Speaker 1: I found it really distracting. Yeah. And it's meant to Please leave me alone. Don't you don't have to look at your phone every single time you get a notification. But now every notification is a vibration on your bot, like, on your wrist. And that's like, well, that's that distracts me more. I don't have the the willpower for that.
Speaker 2: Yeah. Could you imagine being, like, an Instagram influencer and having notifications on on your watch? And it's, oh, I got 13,000 likes on that last post, and your watch is just, like, buzzing eternally on
Speaker 3: your wrist.
Speaker 1: Battery dies in nine minutes because it's Yeah. Basically, you've turned an electric motor on. Not not great.
Speaker 2: Another thing that I wanted to chat about was a knock on to something we talked about last time we chatted about random things, which was the revenue split between NVIDIA and AMD, that Trump had installed because there's there's future growth to it as now Trump is funding Intel. So I I think I think what the government like, I'm just this is hypothetical just me thinking about it. Like, obviously, they want North America and and more specifically, The United States Of America to have its own semiconductor industry. Given how important semiconductors are, it's now a national security thing. You know? Like, they they are in everything now. Like, during COVID, when some of those some of those plants shut down, like, vehicles you couldn't buy because they all needed semis, like, etcetera, etcetera. So I think the revenue split that he's taking from AMD and Nvidia, he's now reinvesting into Intel United States' biggest semiconductor company that was literally on its way to bankruptcy to try and make sure that The United States has a semicompany.
Speaker 3: Mhmm. It's
Speaker 2: just a a a interesting follow-up to it because it
Speaker 1: kinda happened, like, a week or two away. It's interesting because it's the first thing I've heard about Intel since the last thing I heard about Intel, which is I wonder what's gonna happen to Intel. They don't seem to be doing very well and haven't been for a while. You know what I mean? Like, the the story of Intel was, like, they don't they don't got it right now. They're not and every time they come out saying, don't worry. We've got it. They then proceed to announce something that people collectively go, yeah. That that ain't it either. And that had just been sort of happening over and over and over again. And now this, and it's like, oh, that's a interesting choice in in where to pile all your chips. It's it's you're not going where the heat is. Let's say that.

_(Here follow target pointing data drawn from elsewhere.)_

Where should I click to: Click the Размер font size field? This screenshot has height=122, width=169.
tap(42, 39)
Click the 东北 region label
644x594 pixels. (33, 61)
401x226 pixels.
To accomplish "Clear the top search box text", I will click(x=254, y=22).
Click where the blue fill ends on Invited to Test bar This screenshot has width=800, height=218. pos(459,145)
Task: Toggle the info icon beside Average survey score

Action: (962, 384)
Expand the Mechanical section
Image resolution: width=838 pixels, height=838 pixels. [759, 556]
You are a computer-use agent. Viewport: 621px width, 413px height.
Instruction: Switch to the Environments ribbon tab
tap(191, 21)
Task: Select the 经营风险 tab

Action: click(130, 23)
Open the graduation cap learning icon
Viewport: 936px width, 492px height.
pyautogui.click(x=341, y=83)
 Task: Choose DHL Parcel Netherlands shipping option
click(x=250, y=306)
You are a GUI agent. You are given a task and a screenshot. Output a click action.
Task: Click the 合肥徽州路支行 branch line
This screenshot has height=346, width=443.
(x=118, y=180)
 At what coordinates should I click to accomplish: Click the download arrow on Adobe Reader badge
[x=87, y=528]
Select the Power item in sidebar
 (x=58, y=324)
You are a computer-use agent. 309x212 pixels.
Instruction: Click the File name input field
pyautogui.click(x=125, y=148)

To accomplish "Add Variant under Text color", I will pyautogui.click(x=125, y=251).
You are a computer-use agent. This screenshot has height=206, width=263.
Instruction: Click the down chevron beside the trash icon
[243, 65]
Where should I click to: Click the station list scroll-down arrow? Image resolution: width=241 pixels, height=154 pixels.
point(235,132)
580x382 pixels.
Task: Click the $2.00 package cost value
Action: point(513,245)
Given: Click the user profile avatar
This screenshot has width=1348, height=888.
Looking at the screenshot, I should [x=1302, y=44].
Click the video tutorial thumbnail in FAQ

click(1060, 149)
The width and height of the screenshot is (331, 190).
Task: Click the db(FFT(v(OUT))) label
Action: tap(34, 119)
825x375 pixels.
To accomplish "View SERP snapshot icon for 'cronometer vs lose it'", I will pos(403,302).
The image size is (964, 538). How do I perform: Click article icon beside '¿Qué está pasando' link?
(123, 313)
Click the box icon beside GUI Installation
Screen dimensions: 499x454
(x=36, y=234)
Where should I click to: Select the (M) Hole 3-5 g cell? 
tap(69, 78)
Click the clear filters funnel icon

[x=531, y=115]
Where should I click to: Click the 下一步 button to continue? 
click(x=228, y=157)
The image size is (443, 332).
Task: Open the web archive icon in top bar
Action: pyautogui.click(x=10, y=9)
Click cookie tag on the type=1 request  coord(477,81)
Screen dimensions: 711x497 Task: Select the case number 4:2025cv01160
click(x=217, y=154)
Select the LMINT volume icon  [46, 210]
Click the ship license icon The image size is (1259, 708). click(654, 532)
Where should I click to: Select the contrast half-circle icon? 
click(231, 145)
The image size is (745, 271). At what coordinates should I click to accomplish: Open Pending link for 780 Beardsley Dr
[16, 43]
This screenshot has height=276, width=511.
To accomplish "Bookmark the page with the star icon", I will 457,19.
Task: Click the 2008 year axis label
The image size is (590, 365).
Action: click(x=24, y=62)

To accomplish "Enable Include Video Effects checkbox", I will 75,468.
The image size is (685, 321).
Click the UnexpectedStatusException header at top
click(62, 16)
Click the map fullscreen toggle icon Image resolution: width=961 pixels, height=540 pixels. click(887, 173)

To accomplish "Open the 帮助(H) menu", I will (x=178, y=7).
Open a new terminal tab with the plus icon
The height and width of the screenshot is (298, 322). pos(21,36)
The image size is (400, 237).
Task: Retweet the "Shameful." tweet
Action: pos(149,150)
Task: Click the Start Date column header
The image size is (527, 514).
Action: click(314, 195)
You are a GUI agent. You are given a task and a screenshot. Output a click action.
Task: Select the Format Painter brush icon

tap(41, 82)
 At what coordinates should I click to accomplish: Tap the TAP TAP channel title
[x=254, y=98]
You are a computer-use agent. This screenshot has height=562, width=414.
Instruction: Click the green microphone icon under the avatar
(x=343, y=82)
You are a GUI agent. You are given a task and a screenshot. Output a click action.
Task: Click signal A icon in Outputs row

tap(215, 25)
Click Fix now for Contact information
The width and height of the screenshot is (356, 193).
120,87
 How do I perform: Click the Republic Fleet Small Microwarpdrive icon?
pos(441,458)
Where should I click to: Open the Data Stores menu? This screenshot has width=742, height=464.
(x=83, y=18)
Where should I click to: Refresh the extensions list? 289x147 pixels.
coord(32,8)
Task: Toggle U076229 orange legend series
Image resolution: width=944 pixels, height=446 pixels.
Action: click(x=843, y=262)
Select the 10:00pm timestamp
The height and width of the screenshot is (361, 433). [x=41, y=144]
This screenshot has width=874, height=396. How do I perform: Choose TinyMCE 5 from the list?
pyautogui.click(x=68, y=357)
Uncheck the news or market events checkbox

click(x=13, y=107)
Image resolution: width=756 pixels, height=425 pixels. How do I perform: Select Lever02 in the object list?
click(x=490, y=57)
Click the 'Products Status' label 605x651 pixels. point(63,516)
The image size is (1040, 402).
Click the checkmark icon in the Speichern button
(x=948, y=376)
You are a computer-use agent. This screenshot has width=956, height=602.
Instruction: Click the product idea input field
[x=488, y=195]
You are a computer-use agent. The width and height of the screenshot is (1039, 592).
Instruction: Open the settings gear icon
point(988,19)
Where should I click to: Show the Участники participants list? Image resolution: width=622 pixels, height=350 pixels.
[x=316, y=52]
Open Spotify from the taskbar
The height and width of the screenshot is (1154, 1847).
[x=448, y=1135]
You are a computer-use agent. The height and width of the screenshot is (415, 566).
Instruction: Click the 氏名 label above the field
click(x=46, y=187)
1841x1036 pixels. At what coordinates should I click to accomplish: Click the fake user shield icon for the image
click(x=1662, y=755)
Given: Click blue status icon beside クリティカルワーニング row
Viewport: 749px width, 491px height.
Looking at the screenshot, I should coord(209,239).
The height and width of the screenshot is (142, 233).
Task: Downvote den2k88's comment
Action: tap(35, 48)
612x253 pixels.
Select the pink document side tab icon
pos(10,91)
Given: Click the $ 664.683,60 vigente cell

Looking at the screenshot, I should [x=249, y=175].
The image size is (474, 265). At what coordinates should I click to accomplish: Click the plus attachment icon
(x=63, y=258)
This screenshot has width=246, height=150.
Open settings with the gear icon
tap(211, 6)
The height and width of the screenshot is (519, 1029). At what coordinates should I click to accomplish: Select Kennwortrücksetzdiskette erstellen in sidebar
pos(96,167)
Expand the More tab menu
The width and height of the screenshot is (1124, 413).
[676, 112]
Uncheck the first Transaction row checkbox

Speaker 2: Well, it's becoming one of those it's it's yeah. Like, Intel has been losing market share at AMD for, I'd say, the better part of the last decade in the gaming PC space, the consumer space. Then the Threadripper series came out, and as they've been losing a lot of the server infrastructure space. And now the AI piece, they weren't even I don't even think Intel's really been at the table. Like, it's been at AMD or sorry. It's been NVIDIA so dominant, AMD chasing, and then Intel is kind of, like, not even at the conference center. They're still in the train on the way to Cologne.
Speaker 1: And they'll never get there.
Speaker 2: Well, sounds like they're gonna try. Like, I know they've been in a new market.
Speaker 1: I shouldn't say that.
Speaker 2: Yeah. They're they're new. They've done something really cool with some of their announcements. Like, Intel's announced essentially stackable Intel Arc GPUs that are specifically designed for AI. And the thing that they've done that's so crazy is made them very cheap. So so if you wanted to do, like, local LLMs, things like that, typically, if you wanna run a bigger model, it's gonna cost you a lot of money. Like, you're gonna need to buy premium AMD Pro level cards, multiple of them, and they are not cheap. And Intel's kinda like, what if we sold them for $900 instead of, like, 19,000? They might be a little slower, but they'll have the they'll have the GPU memory to, like, actually
Speaker 1: this maybe as models get more efficient, speed becomes less. We've talked about this before where it's, like, cost becomes more important as the, like, dynamic range on the quality of these models gets compressed a little bit. And it's like, even though even the worst slowest one is, like, pretty
Speaker 2: Oh, yeah.
Speaker 1: Workable. And it's like, okay. Well, then then you're kinda just buy biasing for cost at that point, and the people that make the cheap pickaxes, are suddenly in contention. Totally. I hadn't been following that one. I had fully missed that story.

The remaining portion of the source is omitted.